Soal Singkat 1.
Bisakah Anda mengutip utuh tulisan tentang kekuasaan di bawah ini tanpa mengubah satu huruf pun?

__________

Oleh: Hendrasyah Putra
“Kekuasaan Cenderung Disalahgunakan Tetapi Kekuasaan Yang Absolut Sudah Pasti Disalahgunakan.”
Diatas adalah ungkapan yang pernah dicetuskan oleh Lord Arcon,. Apa benar?? Memang belum tentu benar, tetapi ungkapan tersebut tentu telah melalui penelitian dan pengalaman bertahun-tahun. Untuk sekedar ilustrasi ada baiknya kita melihat Kisah Naga Baru, kisah ini diambil dari situs wikipedia.
Alkisah pada suatu hari seorang pendekar perguruan silat yang sangat sakti dibujuk oleh murid muridnya untuk masuk kedalam sebuah gua dan mengalahkan seekor naga yang menghuni gua tersebut. Sudah ratusan pendekar yang masuk dan berusaha membunuh naga tersebut tetapi mereka tak pernah keluar dari gua dengan selamat.

__________

Soal Singkat 2.
Bisakah Anda menyalin ulang baris data, dimulai dari baris yang memuat "Switch to the オプション tab" hingga baris data terakhir, dengan mengganti "curtain" menjadi "window" dan membiarkan semua bagian lain tetap sama?

__________

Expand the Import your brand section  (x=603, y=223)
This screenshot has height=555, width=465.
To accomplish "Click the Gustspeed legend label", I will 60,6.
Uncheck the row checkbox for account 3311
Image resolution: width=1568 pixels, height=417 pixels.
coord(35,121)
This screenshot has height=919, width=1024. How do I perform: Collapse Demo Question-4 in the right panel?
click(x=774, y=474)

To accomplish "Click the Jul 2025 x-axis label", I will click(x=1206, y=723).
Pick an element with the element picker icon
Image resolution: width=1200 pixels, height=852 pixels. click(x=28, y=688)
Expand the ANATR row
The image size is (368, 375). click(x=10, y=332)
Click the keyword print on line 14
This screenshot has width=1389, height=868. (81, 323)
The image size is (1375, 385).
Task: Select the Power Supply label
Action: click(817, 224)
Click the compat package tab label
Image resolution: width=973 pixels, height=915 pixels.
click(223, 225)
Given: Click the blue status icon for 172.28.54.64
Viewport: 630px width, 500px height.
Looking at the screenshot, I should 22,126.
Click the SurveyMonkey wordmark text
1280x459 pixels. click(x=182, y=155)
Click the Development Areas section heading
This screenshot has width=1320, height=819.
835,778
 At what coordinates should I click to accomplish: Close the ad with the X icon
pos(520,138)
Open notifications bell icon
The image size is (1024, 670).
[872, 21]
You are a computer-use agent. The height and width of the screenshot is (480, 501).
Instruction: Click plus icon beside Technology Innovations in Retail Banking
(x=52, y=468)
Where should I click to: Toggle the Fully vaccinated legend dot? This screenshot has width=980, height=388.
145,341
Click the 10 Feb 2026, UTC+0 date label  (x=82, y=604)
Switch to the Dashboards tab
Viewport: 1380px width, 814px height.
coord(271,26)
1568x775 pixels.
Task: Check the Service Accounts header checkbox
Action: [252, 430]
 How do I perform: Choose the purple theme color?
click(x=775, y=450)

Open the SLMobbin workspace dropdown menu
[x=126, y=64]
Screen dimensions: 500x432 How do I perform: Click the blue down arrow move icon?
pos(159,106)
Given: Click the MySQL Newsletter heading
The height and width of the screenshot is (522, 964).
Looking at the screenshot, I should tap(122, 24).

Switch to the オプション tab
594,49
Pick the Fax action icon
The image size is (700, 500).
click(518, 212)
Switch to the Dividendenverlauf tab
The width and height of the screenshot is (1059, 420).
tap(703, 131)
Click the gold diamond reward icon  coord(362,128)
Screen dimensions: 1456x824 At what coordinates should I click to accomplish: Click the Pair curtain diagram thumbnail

__________

Jawaban Tertulis 1.
Oleh: Hendrasyah Putra
“Kekuasaan Cenderung Disalahgunakan Tetapi Kekuasaan Yang Absolut Sudah Pasti Disalahgunakan.”
Diatas adalah ungkapan yang pernah dicetuskan oleh Lord Arcon,. Apa benar?? Memang belum tentu benar, tetapi ungkapan tersebut tentu telah melalui penelitian dan pengalaman bertahun-tahun. Untuk sekedar ilustrasi ada baiknya kita melihat Kisah Naga Baru, kisah ini diambil dari situs wikipedia.
Alkisah pada suatu hari seorang pendekar perguruan silat yang sangat sakti dibujuk oleh murid muridnya untuk masuk kedalam sebuah gua dan mengalahkan seekor naga yang menghuni gua tersebut. Sudah ratusan pendekar yang masuk dan berusaha membunuh naga tersebut tetapi mereka tak pernah keluar dari gua dengan selamat.

Jawaban Tertulis 2.
Switch to the オプション tab
594,49
Pick the Fax action icon
The image size is (700, 500).
click(518, 212)
Switch to the Dividendenverlauf tab
The width and height of the screenshot is (1059, 420).
tap(703, 131)
Click the gold diamond reward icon  coord(362,128)
Screen dimensions: 1456x824 At what coordinates should I click to accomplish: Click the Pair window diagram thumbnail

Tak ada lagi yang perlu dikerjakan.